**Job:** Can you arrange the stretch of the data from the line containing "You are a computer-use agent." through the end as a Markdown table with the columns Row and Line, skipping any blank lines? Leave the pictures out of your answer.
= = = =
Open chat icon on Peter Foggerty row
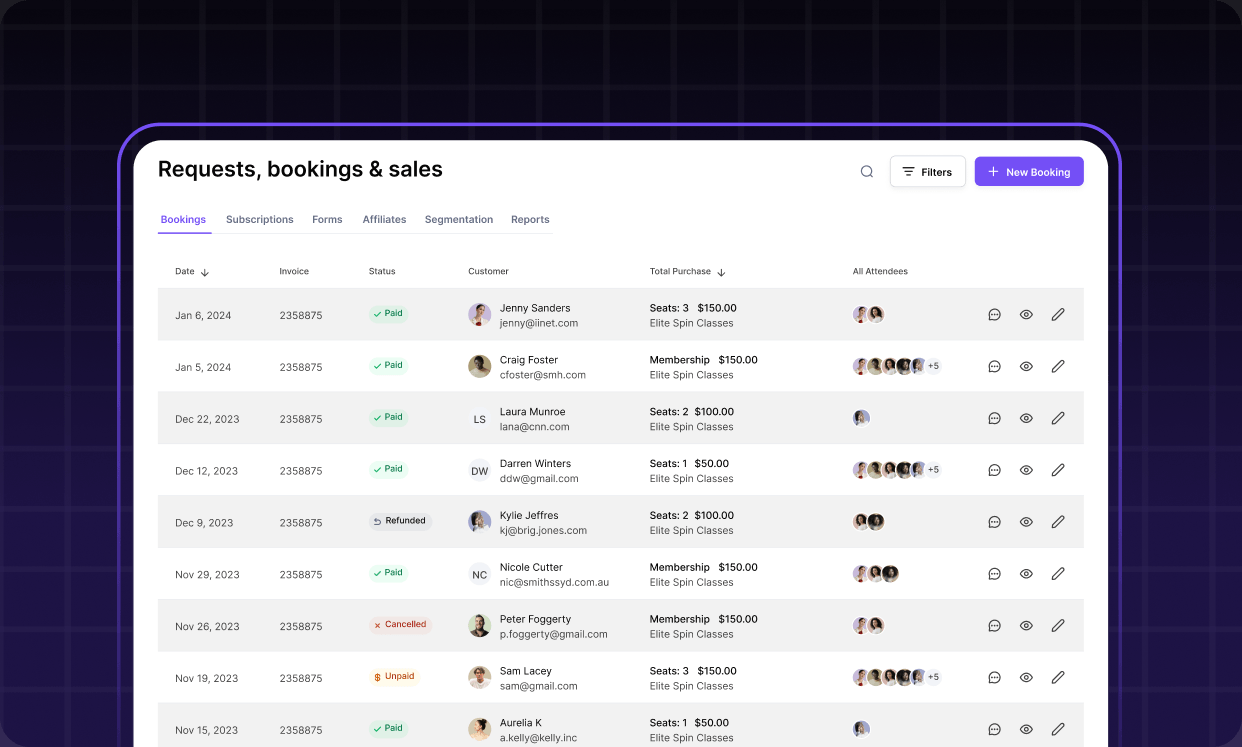The height and width of the screenshot is (747, 1242). pyautogui.click(x=994, y=626)
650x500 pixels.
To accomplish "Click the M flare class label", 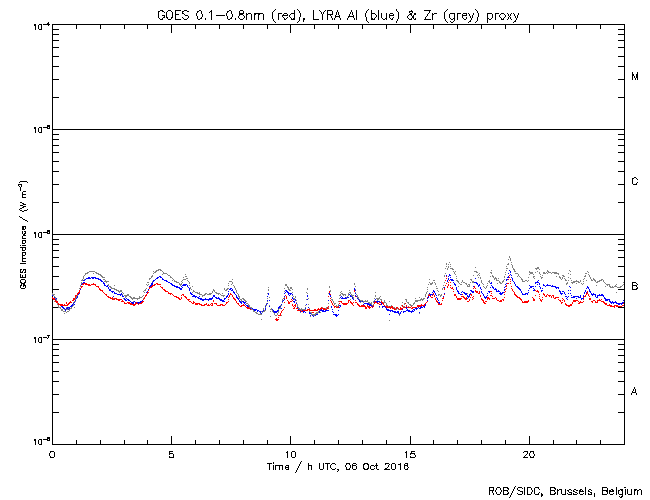I will [635, 77].
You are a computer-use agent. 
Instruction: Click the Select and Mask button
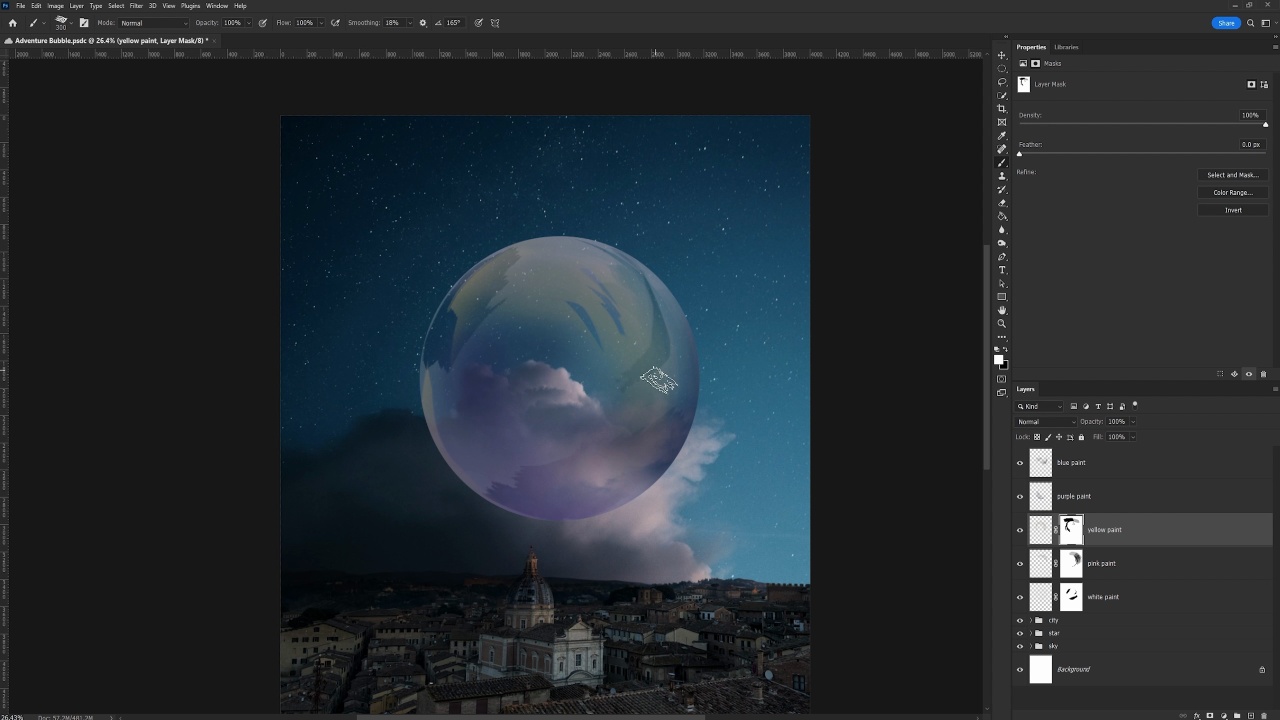point(1232,175)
= = = =
**Task answer:**
| Row | Line |
|---|---|
| 1 | You are a computer-use agent.  |
| 2 | Instruction: Click the Select and Mask button |
| 3 | point(1232,175) |